PeterJ Posted January 31, 2012 Posted January 31, 2012 (edited) It shouldn't seem odd that Empirical Science would be based on empiricism. Since all of the data we have from which we can understand the universe comes from our senses and extensions of our senses, we are obviously limited to senses and their extensions as our foundation of knowledge. I don't think it's so obvious. First it it is obvious that we have knowledge that does not come from our senses, e.g cogito, and second, our senses do not give us knowledge, they give us electro-chemical signals. Edited January 31, 2012 by PeterJ
ydoaPs Posted January 31, 2012 Posted January 31, 2012 we have knowledge that does not come from our senses We do? Care to give examples? 1
PeterJ Posted February 1, 2012 Posted February 1, 2012 (edited) The example I gave was cogito. It is not the evidence of our senses that causes the problem of consciousness. If we call the mind a sense, as Buddhists do, then I'd have to find a different example. Edited February 1, 2012 by PeterJ
ydoaPs Posted February 1, 2012 Posted February 1, 2012 The example I gave was cogito.

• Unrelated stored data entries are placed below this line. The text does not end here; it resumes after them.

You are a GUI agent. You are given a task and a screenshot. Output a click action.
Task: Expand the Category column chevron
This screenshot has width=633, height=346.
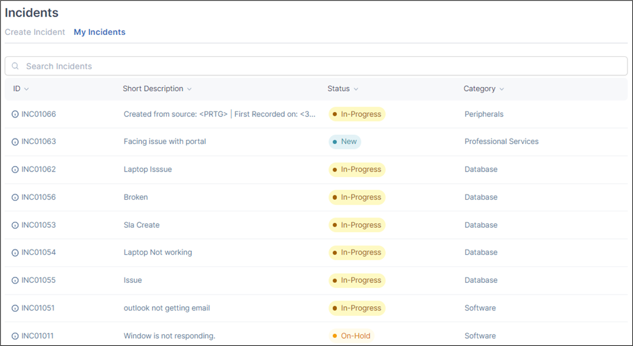(501, 89)
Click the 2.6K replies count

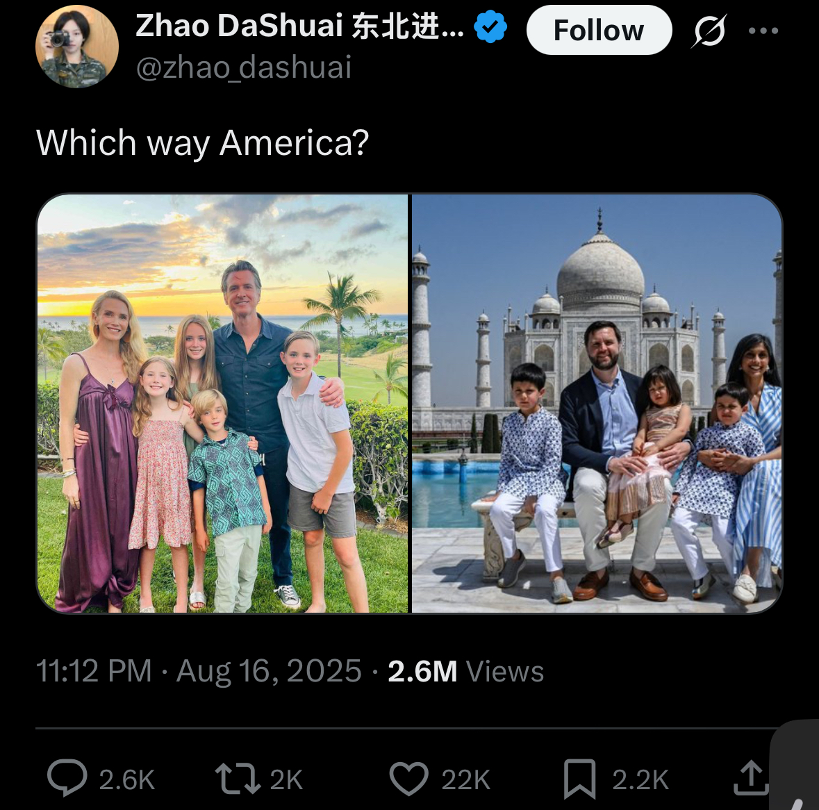(x=127, y=779)
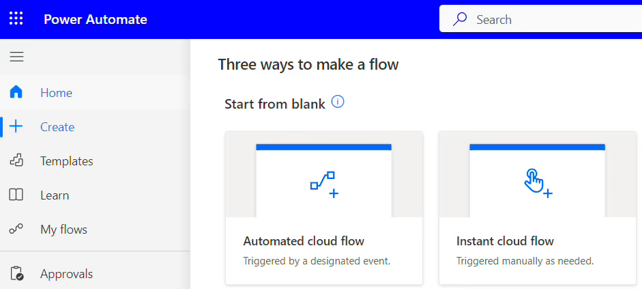
Task: Click the Power Automate title link
Action: tap(96, 19)
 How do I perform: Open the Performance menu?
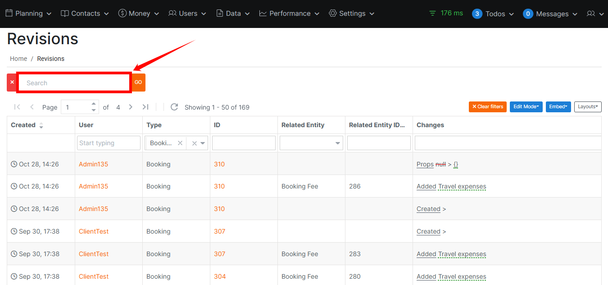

The traditional view of cognition would disagree with you as thought is the combination of representations within the consciousness. It always traces back to sensory data.
PeterJ Posted February 5, 2012 Posted February 5, 2012 (edited) You would be unable prove that. If you could you would have solved the problem of consiousness and falsified solipsism at the same time, the latter being demonstrably unfalsifiable. It may be your opinion, but it doesn't stack up logically. Descartes chose cogito precisely because an evil demon could not be confusing his physical senses, since it would be true even if his senses were confused. Edited February 5, 2012 by PeterJ
John Cuthber Posted February 5, 2012 Posted February 5, 2012 "Can you tell me where the processing of sweetness is being done here? " Certainly, it's roughly here " igniting an action potential which will take the input signal through the neurological pathways for higher processing at synaptic junctions. The input signals are weighted and a new output signal is fired from a neuron " The particular bunch of neurons that fire as a response to "sweetness" could, in principle be mapped out by fMRI or some such. "I am not saying that science should give up investigation, what I am saying is that science should look into the world of qualia rather than smashing atoms in huge particle accelerators, it should shift its scope of investigation. " Why do you think it isn't doing that? They are doing. That's one of the areas of research that fMRI and PET imaging are opening up for us. "There are a lot of things which require a new way of thinking and I have already given you some fair points," Not as far as I can see.